Productivity is one of the buzzwords for any office manager, but could the layout and design of your office be affecting how much work gets done?
Office layout can have a huge impact on the amount and the quality of the work that gets done. It is therefore worth considering the following design elements of your office and how they might be impacting your employees’ work. We look at 4 ways to increase office productivity.
1. Choice of flooring
One of the most overlooked factors in the design of an office is the flooring. Your choice of flooring can have some significant effects on those who work in the office, impacting their levels of stress, moral and general enthusiasm for work.
Noise is perhaps one of the biggest threats to any office’s productivity level, with employees losing the ability to focus on tasks with high levels of noise.

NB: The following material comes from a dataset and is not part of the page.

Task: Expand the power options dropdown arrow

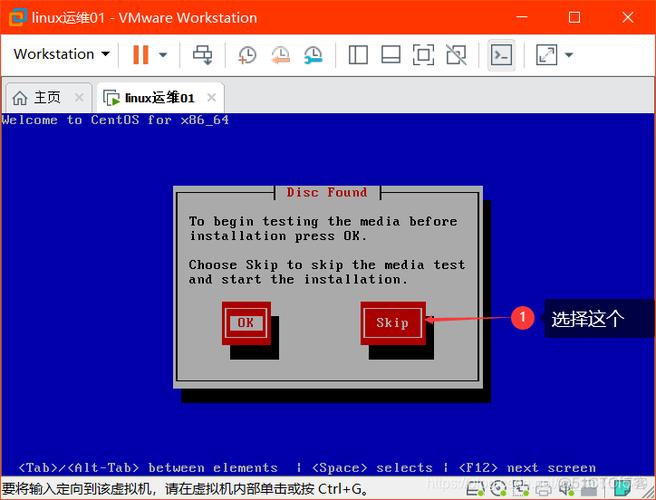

Yet the right flooring may just offer the solution. Certain types of flooring, particularly carpet tiling, can drastically reduce the amount of noise that filters through an office. This is due to the large surface areas in the fibres in this particular type of tiling, which absorbs sound energy instead of reflecting it back out into the environment.
For more information on the ways commercial flooring can have an direct impact on office productivity, check out our previous article.

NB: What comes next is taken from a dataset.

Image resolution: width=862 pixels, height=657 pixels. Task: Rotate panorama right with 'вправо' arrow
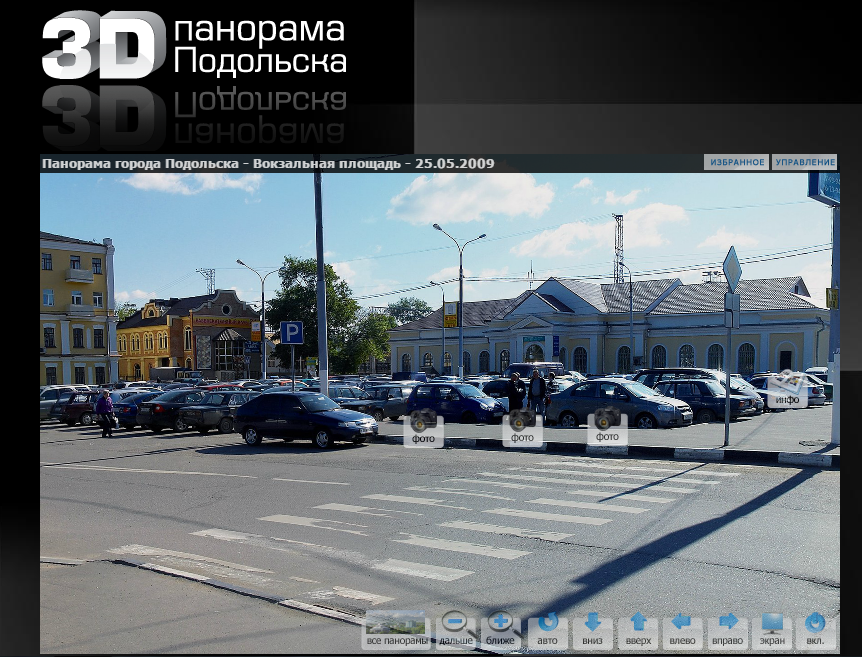[728, 628]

2. Individualised workspaces
An office can contain many different types of personalities, all with their own preferred type of work space. This can present a certain challenge when it comes to designing the most effective office as while an open, uncluttered layout may work for one person, it can have a negative effect on another person’s work ethic.
Interestingly a messy desks can be sign of a genius, it is worth considering the degree to which clean and tidy office design could inhibit creativity.
It is therefore extremely important to create a balance in the design of your office, with some open plan areas for those who prefer communal working, and quieter areas for those who have a more quiet approach, and find ways to help those who aren’t naturally tidy to thrive.
3. Air flow
While the temperature of an office is widely accepted as having a direct effect on productivity, the quality of air is also just as important.
Scientific studies have found that the amount of air pollution, and the overall quality of the air in an office can have a huge impact on both employees level of productivity, their general level of stress, and their health.
In the worst cases, air quality can lead to offices developing what is known as ‘sick building syndrome’. This condition can have a huge detrimental effect on a workplace, with large numbers of employees developing headaches, respiratory problems and allergy-like symptoms.
While medical experts do not fully understand the causes of sick building syndrome, it has been linked to the quality of air and the flow of air through an office. It is therefore important to design an office where air can freely flow through the building with no restrictions.
The effects colour can play in an office are wide and numerous. It can affect employees mood, level of stress and their general career satisfaction.
For instance, warm colours typically stimulate employees, causing them to complete their work with a higher sense of urgency. Meanwhile, restful colours such as blue promote intelligent thinking, as well as creativity. These restful colours also help encourage a calm mood in an office.
We previously wrote a detailed article on the many different effects colours can have on an office.
The layout and design of an office can have a huge impact on the productivity levels of your employees. Keeping these considerations in mind when designing an office will help promote both productivity and employee job satisfaction.